Qix was a 1981 Taito puzzle game that first emerged on Atari consoles. It handed you control of a little diamond and positioned you on the sides of a giant black square. Move into the square, and behind you would flow a long, Tron-like trail. Connect that trail up with other trails or the walls of the square and – wahay – you have coloured in a box that renders a certain percentage of the square complete. Colour in enough of the square – and dodge enemies as you do it – and you complete the level, sending you on to the next one. 

It sounds rubbish on paper but – for a game that was just vector lines in a box – boy did it get the pulses racing. There’s something excruciatingly intense about being on the way to creating a huge box, only to see the enemy beelining towards you. A single break in your line, and a life is gone. 

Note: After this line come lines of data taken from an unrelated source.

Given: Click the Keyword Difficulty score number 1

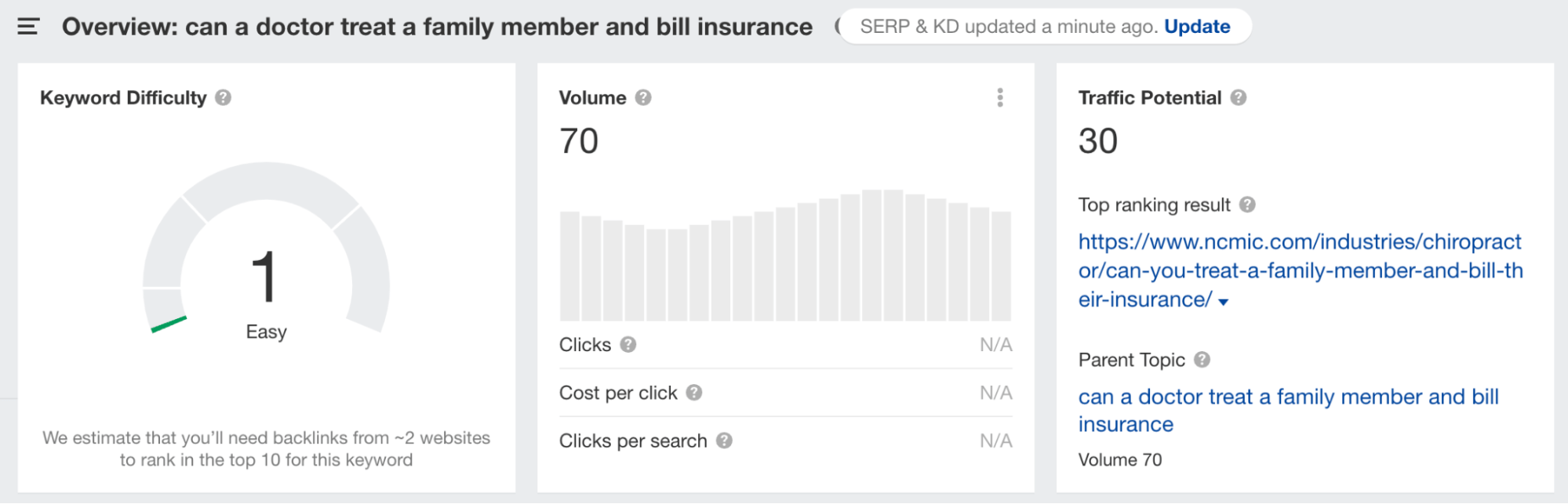Looking at the screenshot, I should coord(264,276).
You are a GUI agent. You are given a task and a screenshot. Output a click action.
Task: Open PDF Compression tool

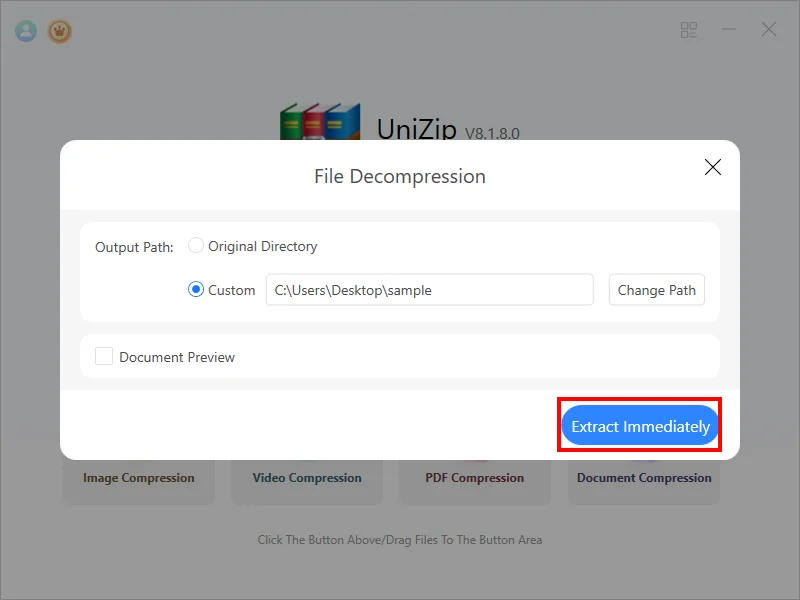click(x=475, y=478)
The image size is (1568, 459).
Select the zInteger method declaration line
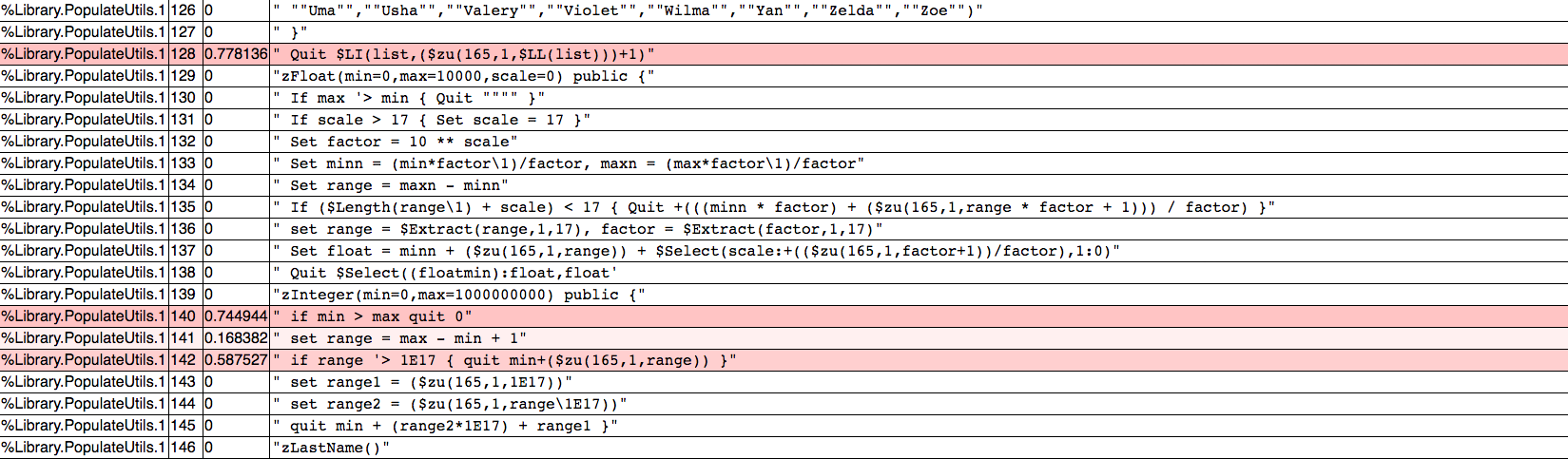tap(459, 295)
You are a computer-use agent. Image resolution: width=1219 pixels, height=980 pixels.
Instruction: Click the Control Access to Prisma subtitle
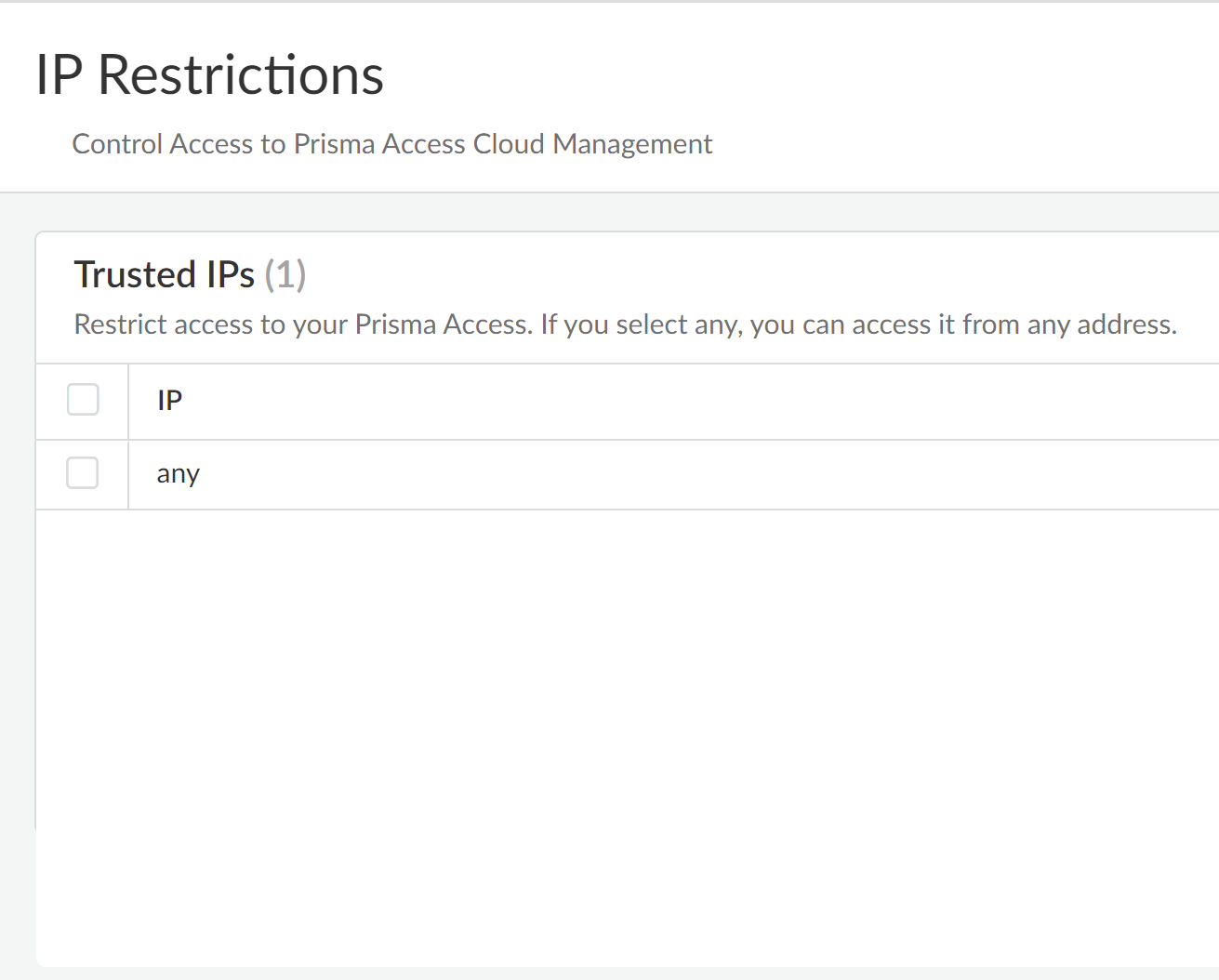tap(391, 144)
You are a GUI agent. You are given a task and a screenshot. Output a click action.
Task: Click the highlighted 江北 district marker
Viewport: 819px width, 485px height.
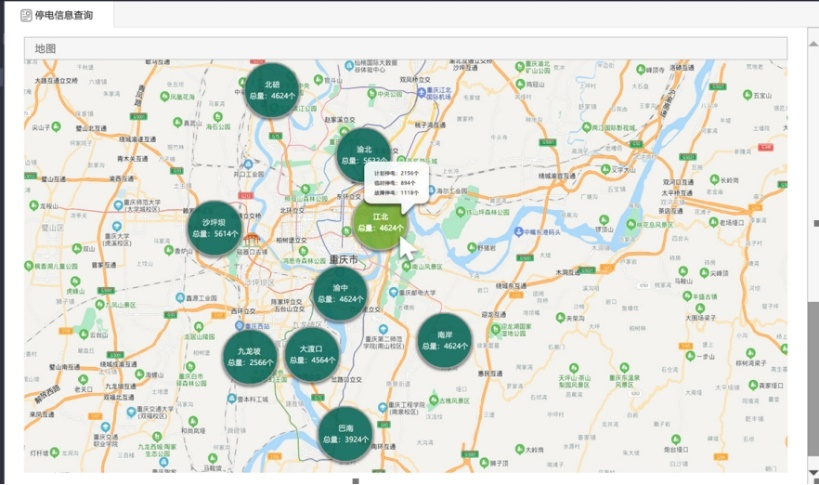(x=380, y=224)
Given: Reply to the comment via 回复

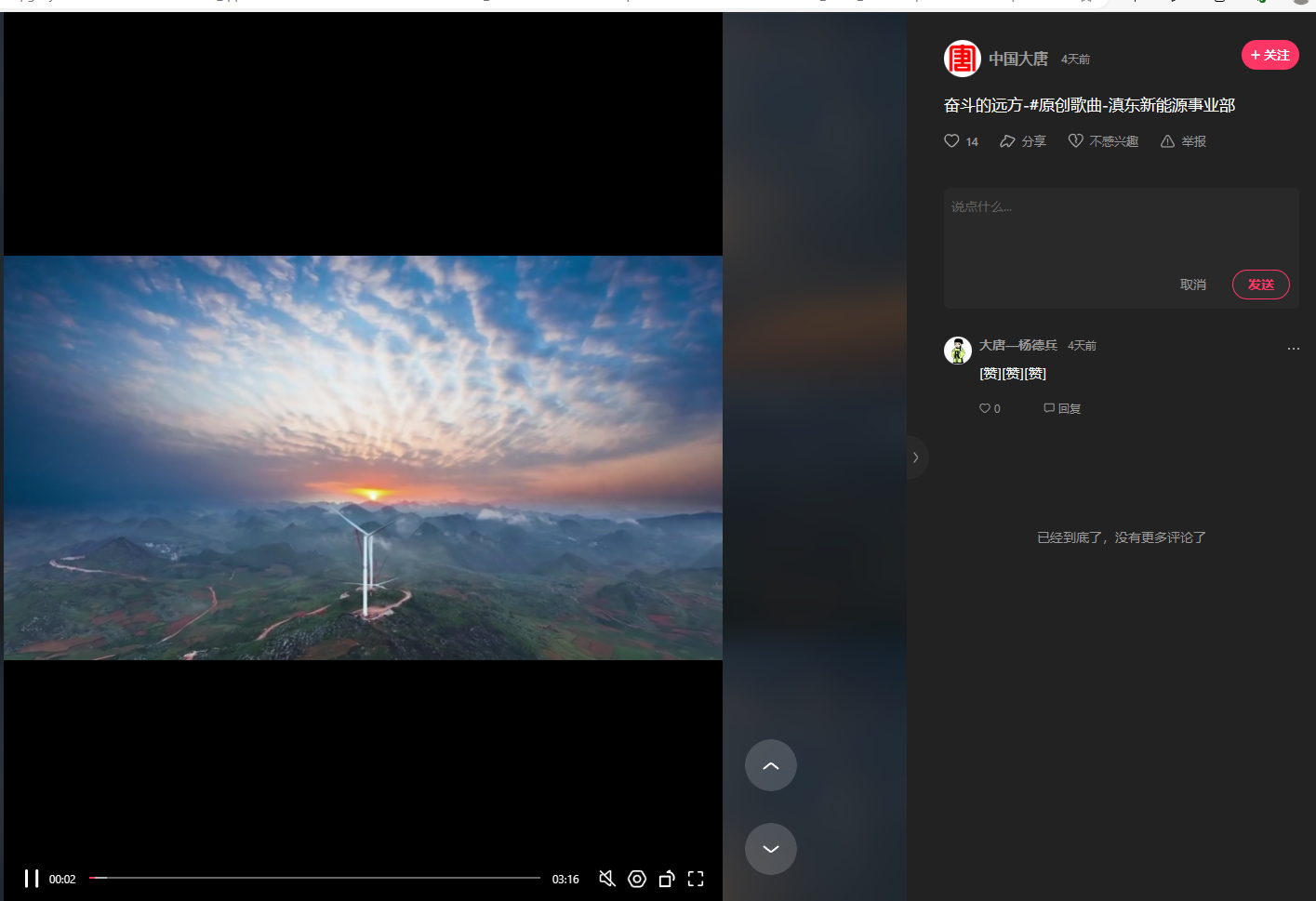Looking at the screenshot, I should coord(1061,407).
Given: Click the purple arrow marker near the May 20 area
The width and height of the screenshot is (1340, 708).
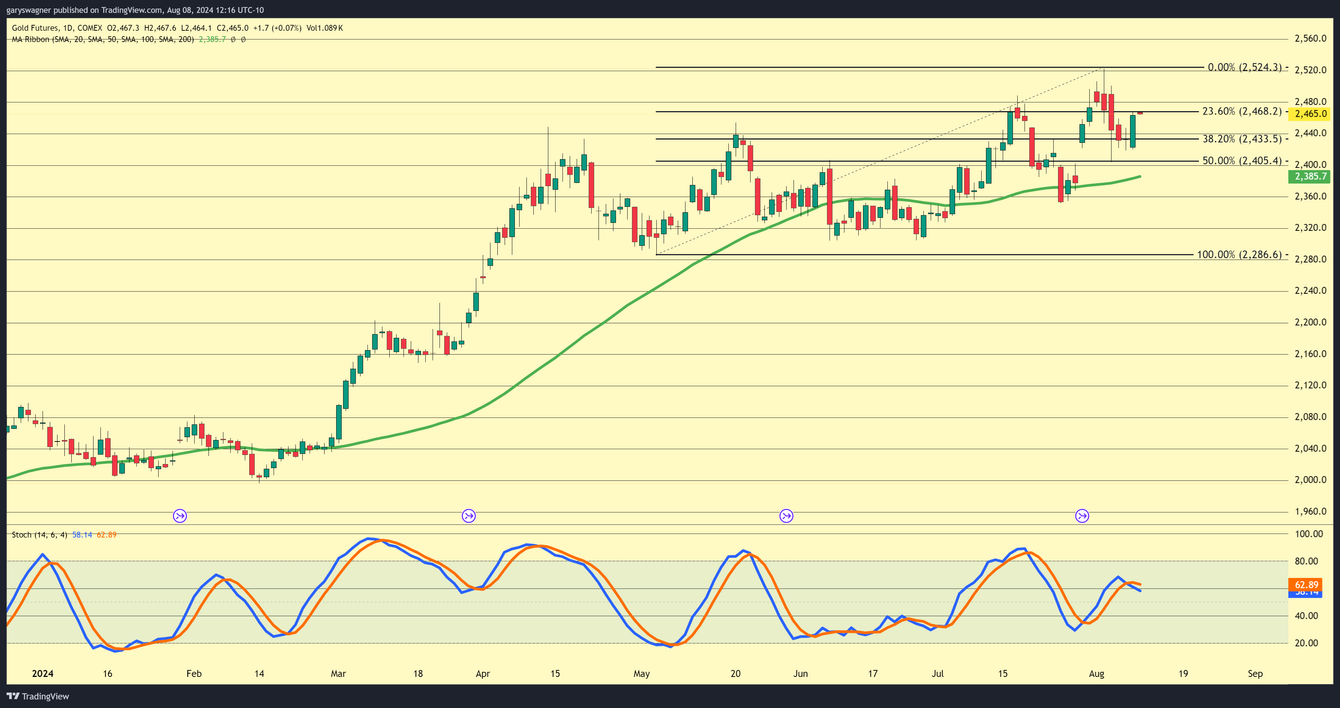Looking at the screenshot, I should pyautogui.click(x=786, y=516).
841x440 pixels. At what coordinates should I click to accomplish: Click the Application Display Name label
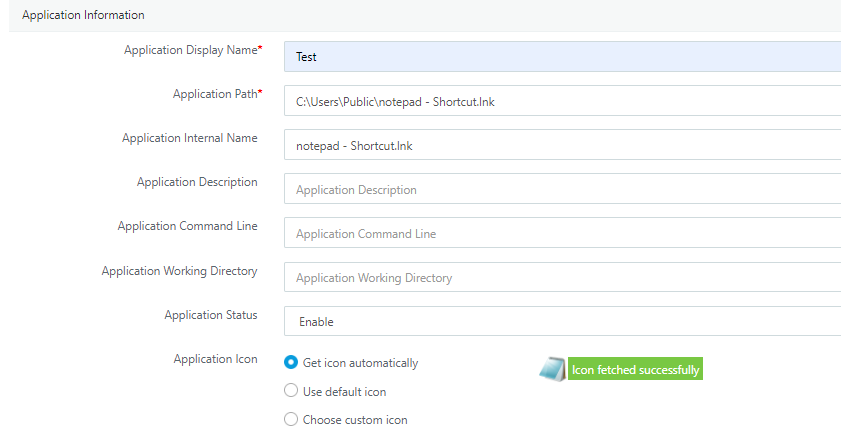click(x=193, y=50)
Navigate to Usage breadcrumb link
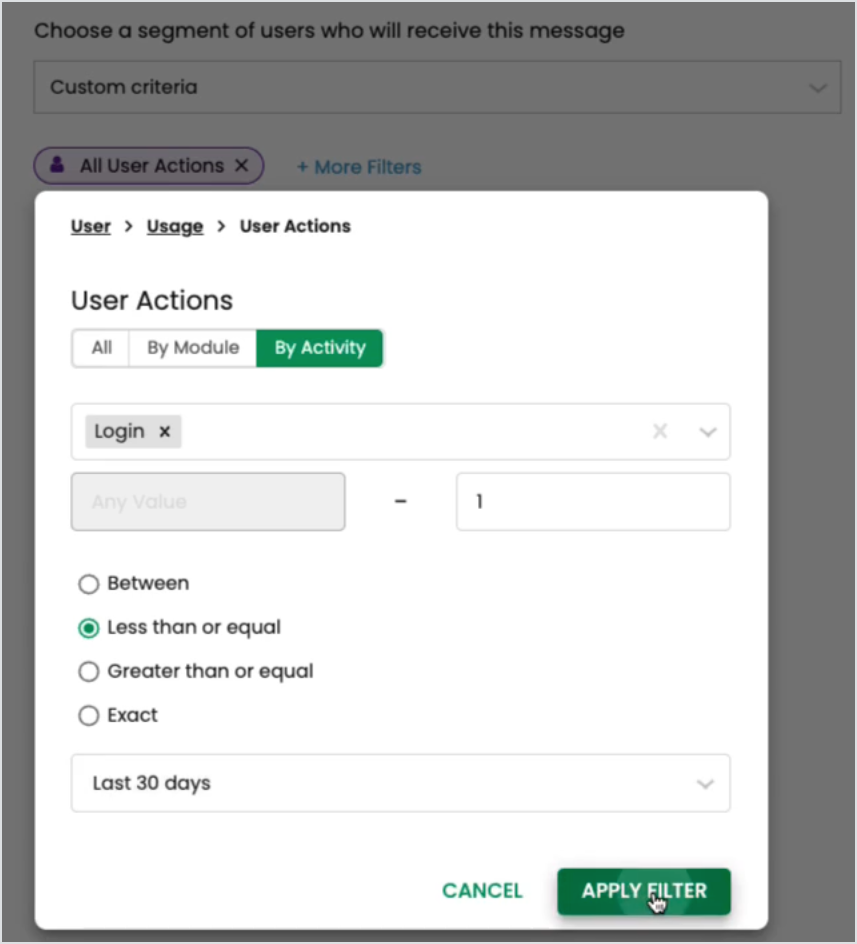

But for all of its effectiveness, there haven’t been many (any?) games that have adopted the template, outside of a momentary resurgence with the XBLA game Qix++. So, colour us happy and nostalgic when we started playing Mokoko X. It sketches down a ritual circle and summons the spirit of Qix. 

That’s not to imply that Mokoko X is a Qix clone. Far from it. There are so many bells and whistles on Mokoko X that it ends up looking like a Christmas tree. This is a delightfully bonkers, overblown, morally dubious little adventure that just happens to have a game of Qix at the centre of it. 

Where on earth to start? Having booted up Mokoko X, you’d be forgiven for thinking that this is a practical joke. It’s presented more as a waifu dating sim or visual novel than an arcade game. Doe-eyed girls bounce and jiggle on the opening game menu, pushing up their boobs and being all ‘Dead or Alive Beach Volleyball’. Things don’t improve as you drop into the game menus, choosing one of them to ‘save’ from a series of lecherous men. 

But then the bass drops. Mokoko X drops in some text about what you are about to do, and – more often than not – you are facing off against an inanimate object that has been possessed by a devil, AI, ghost or any other weird trans-spiritation, and is bothering the poor girl that you are trying to save. We can’t underline this enough: these sections are WEIRD. There are men who have been cursed to become airfix models, bugs called Neil who have gained sentience, and ghost pirates that have been forced to make a home in amorous anchors. It’s a parade of nonsense and utterly entertaining. In a weird comparison, we found these text snippets almost as motivating and enthralling as those in Lost Odyssey: they act as their own motivation to keep playing. 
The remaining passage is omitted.